***** INFORMATION SHOWN

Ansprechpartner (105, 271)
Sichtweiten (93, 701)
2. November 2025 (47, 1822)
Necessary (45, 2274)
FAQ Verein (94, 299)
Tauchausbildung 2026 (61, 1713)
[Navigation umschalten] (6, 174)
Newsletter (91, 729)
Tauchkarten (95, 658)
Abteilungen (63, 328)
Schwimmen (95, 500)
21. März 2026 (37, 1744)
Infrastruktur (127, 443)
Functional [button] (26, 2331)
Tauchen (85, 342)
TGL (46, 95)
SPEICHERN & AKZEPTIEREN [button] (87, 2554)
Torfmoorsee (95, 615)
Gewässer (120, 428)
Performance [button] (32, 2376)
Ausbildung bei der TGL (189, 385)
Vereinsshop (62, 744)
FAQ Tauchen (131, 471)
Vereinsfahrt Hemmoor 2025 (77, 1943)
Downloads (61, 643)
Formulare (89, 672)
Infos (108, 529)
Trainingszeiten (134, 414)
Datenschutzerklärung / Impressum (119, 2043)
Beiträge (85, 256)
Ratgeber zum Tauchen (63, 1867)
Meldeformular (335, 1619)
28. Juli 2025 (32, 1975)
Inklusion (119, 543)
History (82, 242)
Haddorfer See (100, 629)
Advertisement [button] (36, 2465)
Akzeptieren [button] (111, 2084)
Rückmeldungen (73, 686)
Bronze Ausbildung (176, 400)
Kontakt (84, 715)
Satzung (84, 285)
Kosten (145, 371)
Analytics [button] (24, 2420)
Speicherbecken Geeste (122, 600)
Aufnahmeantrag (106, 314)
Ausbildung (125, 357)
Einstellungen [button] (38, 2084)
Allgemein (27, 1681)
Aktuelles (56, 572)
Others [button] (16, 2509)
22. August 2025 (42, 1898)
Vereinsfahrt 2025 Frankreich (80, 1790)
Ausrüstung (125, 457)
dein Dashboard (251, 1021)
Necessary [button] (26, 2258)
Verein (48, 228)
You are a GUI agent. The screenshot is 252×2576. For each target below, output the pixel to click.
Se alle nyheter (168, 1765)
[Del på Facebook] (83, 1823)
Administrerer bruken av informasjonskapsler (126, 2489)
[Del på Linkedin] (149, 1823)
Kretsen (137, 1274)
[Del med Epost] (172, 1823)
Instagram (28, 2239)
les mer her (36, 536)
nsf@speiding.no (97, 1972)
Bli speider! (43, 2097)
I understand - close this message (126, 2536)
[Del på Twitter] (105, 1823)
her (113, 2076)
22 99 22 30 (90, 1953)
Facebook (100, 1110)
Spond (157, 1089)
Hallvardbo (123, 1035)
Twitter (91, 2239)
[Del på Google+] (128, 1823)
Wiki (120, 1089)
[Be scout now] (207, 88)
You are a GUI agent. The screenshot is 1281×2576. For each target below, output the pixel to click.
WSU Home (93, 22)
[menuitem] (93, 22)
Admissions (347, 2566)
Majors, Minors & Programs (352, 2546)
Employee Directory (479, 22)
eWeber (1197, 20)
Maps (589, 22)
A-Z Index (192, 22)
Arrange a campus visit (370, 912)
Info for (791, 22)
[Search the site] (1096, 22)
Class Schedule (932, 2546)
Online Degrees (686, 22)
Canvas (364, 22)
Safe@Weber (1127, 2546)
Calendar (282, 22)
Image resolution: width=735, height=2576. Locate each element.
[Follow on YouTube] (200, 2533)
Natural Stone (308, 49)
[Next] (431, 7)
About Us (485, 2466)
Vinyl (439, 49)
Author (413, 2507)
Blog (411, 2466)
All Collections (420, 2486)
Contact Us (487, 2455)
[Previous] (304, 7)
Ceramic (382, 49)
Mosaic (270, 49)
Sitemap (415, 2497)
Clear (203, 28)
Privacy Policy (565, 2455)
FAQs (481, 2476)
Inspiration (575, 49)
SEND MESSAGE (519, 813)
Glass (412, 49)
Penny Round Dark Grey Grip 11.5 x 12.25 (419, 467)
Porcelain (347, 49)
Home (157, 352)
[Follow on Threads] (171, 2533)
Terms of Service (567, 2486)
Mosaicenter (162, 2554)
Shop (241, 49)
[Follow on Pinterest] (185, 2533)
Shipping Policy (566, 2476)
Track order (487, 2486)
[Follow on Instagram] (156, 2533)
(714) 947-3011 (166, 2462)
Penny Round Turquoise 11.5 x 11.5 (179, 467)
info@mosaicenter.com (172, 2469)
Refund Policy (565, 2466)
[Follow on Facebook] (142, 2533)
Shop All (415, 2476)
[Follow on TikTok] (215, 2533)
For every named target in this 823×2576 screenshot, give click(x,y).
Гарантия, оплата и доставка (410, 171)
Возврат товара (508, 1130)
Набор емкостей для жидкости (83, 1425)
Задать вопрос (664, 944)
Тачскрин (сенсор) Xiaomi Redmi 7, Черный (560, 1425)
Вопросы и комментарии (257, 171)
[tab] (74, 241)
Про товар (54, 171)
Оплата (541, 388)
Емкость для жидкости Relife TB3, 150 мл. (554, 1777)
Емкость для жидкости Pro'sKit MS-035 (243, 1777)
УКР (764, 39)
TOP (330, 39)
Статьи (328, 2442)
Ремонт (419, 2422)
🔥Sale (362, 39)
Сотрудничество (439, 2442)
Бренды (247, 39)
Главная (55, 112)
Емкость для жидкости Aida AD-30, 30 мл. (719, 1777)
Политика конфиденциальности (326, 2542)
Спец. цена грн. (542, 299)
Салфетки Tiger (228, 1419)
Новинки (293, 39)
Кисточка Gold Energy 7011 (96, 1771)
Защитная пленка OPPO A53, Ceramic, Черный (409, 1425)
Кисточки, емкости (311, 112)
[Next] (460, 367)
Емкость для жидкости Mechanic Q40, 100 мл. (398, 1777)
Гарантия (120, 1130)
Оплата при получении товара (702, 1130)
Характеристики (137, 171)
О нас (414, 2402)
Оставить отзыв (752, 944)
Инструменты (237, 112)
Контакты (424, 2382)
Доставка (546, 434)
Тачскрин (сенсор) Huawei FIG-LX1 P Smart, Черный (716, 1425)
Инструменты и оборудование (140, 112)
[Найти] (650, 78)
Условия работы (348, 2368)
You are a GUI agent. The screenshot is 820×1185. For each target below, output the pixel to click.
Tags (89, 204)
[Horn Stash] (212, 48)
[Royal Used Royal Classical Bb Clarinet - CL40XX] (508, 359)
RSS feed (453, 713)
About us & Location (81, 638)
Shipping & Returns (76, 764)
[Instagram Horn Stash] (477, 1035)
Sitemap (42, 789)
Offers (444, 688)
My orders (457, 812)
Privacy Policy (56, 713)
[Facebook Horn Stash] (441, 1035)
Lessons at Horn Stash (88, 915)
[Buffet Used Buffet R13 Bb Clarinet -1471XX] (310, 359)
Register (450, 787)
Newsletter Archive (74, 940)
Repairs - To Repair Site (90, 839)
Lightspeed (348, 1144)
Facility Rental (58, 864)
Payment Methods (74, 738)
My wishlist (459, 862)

**********

Which lines in the records above contain the string "жидкости"? Copy them.

Набор емкостей для жидкости (83, 1425)
Емкость для жидкости Relife TB3, 150 мл. (554, 1777)
Емкость для жидкости Pro'sKit MS-035 (243, 1777)
Емкость для жидкости Aida AD-30, 30 мл. (719, 1777)
Емкость для жидкости Mechanic Q40, 100 мл. (398, 1777)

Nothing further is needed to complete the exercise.